There are competing explanations for why President Obama’s political standing has improved of late – it’s rarely just one thing – but don’t discount the importance of growing optimism.
Public confidence in the U.S. economy is bolstering President Barack Obama’s re-election chances even as Americans continue to view his stewardship skeptically.
Americans by 43 percent to 33 percent see themselves as better off rather than worse off since Obama took office in January 2009, according to a Bloomberg National Poll conducted Sept. 21-24. […]
“I certainly don’t think it’s where we want to be, but it’s better,” says poll respondent Mica Darley-Emerson, 34, of Camp Dennison, Ohio, who with her husband just bought a new house with a yard and screened porch to raise their 18-month-old daughter. “We leveraged ourselves to the hilt to do it, but we felt optimistic enough about the future to make that investment.”

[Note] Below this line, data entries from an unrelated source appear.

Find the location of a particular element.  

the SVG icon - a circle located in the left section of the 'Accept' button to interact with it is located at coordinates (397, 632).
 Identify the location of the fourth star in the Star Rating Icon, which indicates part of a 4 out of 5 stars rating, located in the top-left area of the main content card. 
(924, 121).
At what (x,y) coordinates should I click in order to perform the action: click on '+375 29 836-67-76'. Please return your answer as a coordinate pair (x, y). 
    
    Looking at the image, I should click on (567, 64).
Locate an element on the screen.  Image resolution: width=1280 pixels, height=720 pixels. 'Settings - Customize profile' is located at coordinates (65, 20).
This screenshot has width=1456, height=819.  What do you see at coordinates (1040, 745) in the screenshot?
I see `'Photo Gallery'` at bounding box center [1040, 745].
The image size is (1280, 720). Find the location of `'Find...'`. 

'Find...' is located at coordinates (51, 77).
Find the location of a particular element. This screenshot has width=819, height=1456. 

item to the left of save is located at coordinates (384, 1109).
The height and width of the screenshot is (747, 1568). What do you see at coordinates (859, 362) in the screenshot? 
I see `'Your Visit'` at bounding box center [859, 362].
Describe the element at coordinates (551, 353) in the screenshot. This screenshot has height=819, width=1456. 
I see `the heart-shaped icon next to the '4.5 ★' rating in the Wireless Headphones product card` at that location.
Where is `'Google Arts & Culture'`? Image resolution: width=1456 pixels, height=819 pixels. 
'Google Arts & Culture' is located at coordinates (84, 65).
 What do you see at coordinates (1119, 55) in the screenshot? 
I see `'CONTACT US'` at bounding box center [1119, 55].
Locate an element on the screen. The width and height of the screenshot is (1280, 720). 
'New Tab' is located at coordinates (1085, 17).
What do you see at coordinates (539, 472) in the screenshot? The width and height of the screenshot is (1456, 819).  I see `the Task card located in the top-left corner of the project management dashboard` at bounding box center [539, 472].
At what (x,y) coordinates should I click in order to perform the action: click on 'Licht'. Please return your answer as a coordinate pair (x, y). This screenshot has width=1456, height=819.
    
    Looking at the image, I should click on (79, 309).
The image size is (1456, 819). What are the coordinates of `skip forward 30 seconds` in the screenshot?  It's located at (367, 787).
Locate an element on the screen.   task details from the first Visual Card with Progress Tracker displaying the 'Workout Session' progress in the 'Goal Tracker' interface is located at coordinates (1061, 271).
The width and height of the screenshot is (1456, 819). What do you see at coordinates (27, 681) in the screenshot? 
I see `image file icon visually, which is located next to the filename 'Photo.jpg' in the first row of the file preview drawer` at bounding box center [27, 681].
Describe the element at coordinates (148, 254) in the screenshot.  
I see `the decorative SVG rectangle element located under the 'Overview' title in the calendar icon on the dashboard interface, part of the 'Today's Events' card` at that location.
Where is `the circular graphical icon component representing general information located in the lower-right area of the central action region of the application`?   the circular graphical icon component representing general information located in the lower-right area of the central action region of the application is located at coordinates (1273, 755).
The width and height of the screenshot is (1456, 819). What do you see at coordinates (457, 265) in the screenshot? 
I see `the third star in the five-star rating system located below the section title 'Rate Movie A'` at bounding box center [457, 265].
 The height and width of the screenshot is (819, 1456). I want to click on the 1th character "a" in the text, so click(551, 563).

We learned yesterday that consumer confidence is up; Gallup’s economic confidence index has clearly improved; and the most recent NBC/WSJ poll found a growing number of Americans believe the nation is on the right track and that the economy will continue to improve.
This is not to say Americans suddenly consider the status quo “morning in America,” but Republicans hoped frustration and pessimism would be the predominant public attitude at this point in the 2012 race, and there’s increasing evidence of the opposite. When coming to terms with Obama’s advantage at the polls, this very likely explains a lot.